Dieser Trend habe schon vor dem russischen Krieg gegen die Ukraine eingesetzt, schreibt das Wirtschaftsforschungsinstitut ifo in einer Analyse. Noch seien 46 Prozent aller deutschen Unternehmen auf Vorprodukte aus China angewiesen. Die Hälfte dieser Unternehmen denke aber darüber nach, sich Lieferanten außerhalb China zu suchen und Abhängigkeiten zu verringern.
Zahlreiche Streitpunkte – keine Lösung in Sicht
Denn es gibt seit Jahren eine Reihe ungelöster Streitpunkte. China verweigert westlichen Firmen einen fairen und gleichberechtigten Marktzugang.
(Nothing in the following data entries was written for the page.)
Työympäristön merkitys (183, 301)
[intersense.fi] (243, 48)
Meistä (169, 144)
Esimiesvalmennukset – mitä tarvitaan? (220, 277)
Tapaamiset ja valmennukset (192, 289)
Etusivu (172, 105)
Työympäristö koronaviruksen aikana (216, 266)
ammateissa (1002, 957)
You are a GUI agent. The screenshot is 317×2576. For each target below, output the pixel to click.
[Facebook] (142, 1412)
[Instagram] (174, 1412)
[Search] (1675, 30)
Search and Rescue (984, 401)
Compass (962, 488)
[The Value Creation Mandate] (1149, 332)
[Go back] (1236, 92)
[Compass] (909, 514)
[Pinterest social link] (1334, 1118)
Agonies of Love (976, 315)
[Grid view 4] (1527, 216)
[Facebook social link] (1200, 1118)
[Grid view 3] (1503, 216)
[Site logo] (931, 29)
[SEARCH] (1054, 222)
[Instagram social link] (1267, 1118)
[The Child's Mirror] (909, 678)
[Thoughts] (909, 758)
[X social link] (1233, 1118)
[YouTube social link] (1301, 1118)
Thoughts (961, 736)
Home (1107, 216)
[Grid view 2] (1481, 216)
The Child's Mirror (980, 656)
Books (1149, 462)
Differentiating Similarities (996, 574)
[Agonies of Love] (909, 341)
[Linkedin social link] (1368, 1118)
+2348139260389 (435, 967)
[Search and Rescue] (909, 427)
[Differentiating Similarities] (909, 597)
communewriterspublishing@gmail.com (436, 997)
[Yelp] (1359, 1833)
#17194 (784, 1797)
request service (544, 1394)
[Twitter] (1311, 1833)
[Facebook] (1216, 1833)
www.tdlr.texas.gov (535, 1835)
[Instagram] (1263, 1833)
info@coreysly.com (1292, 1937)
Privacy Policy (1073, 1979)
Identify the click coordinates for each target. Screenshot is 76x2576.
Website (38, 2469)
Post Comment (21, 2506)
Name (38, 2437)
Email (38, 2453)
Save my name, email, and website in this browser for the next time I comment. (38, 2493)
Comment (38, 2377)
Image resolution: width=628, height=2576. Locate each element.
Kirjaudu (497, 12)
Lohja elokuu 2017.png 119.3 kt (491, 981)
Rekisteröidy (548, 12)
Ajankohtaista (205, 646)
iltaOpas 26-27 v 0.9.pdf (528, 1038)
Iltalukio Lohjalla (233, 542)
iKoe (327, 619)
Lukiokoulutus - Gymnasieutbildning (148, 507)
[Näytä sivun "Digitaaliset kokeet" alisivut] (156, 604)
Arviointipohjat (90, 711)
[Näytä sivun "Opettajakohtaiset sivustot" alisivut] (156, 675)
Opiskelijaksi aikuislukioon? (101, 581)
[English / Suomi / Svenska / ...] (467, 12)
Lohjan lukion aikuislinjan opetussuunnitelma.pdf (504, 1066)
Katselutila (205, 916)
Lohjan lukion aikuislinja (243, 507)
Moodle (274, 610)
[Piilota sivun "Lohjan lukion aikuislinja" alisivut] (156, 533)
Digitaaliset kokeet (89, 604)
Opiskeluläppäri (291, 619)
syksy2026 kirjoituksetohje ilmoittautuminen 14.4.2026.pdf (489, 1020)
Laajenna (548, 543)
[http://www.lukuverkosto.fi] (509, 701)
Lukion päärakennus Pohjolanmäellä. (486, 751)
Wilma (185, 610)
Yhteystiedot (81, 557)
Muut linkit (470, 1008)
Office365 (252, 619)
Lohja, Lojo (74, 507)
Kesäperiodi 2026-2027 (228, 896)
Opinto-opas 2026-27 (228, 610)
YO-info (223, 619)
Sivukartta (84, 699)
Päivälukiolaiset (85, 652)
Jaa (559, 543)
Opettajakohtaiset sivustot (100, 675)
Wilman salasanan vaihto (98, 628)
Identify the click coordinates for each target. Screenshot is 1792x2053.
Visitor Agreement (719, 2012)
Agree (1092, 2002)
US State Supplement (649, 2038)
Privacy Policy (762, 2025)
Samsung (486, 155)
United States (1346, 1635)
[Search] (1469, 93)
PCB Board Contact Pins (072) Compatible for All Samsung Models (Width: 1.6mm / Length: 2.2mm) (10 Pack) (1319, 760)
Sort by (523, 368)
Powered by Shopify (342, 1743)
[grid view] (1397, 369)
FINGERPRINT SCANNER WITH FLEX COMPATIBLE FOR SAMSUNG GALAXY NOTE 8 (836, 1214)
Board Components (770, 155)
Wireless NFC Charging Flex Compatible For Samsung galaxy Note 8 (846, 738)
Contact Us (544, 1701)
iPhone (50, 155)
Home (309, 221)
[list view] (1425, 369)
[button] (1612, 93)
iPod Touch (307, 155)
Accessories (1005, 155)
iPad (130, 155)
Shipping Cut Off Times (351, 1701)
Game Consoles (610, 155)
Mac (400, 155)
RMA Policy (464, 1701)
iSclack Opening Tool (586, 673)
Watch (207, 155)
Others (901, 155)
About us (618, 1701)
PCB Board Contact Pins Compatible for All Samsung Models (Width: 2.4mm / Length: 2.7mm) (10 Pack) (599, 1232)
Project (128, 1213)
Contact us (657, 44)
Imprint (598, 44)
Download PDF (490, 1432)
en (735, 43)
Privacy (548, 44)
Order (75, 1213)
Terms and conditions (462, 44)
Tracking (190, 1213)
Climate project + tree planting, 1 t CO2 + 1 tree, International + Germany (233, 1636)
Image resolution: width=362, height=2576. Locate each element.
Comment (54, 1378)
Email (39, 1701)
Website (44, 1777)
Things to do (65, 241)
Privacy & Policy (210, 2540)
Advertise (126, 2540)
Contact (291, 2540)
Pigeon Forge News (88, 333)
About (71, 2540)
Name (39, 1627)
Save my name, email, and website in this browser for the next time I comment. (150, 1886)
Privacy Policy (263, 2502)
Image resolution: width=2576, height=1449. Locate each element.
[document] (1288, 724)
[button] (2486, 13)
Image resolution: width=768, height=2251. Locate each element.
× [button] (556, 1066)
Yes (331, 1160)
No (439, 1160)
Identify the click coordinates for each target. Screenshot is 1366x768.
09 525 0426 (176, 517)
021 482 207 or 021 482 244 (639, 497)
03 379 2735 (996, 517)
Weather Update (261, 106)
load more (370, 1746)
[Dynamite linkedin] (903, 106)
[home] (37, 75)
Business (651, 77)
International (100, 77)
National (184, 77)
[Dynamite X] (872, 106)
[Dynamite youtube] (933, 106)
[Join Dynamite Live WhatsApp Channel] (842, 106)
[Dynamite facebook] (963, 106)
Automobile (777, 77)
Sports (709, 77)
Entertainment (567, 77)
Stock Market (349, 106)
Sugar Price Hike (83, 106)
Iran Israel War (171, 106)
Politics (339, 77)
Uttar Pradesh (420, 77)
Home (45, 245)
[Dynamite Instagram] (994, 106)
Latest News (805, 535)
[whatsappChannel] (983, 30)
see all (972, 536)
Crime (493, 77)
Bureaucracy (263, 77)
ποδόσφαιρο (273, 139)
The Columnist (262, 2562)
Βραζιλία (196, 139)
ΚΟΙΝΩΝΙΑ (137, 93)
Ein Abkommen über Investitionen, das vor allem auf Drängen Deutschlands Ende 2020 mit der EU unterzeichnet worden war, hat das Europäische Parlament gestoppt.
China hatte zuvor Sanktionen gegen Parlamentsabgeordnete ausgesprochen, die die Unterdrückung von Minderheiten und Opposition sowie die Verletzung von Menschenrechten in China kritisieren. Außerdem hat China das EU-Mitglied Litauen mit Sanktionen belegt, weil Litauen der Republik Taiwan erlaubt hat, eine Vertretung in der Hauptstadt Vilnius zu eröffnen. China betrachtet Taiwan als abtrünnige Provinz. Die EU hat ein Verfahren gegen China vor der Welthandelsorganisation WTO eingeleitet und verlangt die Aufhebung der Sanktionen, die den Binnenmarkt innerhalb der EU gefährden. Bei all diesen Streitpunkten, die während des Gipfels am Freitag nur gestreift wurden, gab es wie erwartet keine Annäherung.
Nur beim Kampf gegen den Klimawandel, dem Ausbau erneuerbarer Energien und der Bekämpfung von Seuchen wie COVID-19 gab es wohl einige Übereinstimmung, wenn man den Darstellungen der EU-Vertreter folgt. Alles in allem sei dies “eine gute Gelegenheit gewesen, unsere Sorgen vorzutragen und unsere Überzeugung, dass es so nicht bleiben kann”, bilanzierte Ursula von der Leyen. Das heißt wohl übersetzt: Magere Ergebnisse trotz hoher Erwartungen.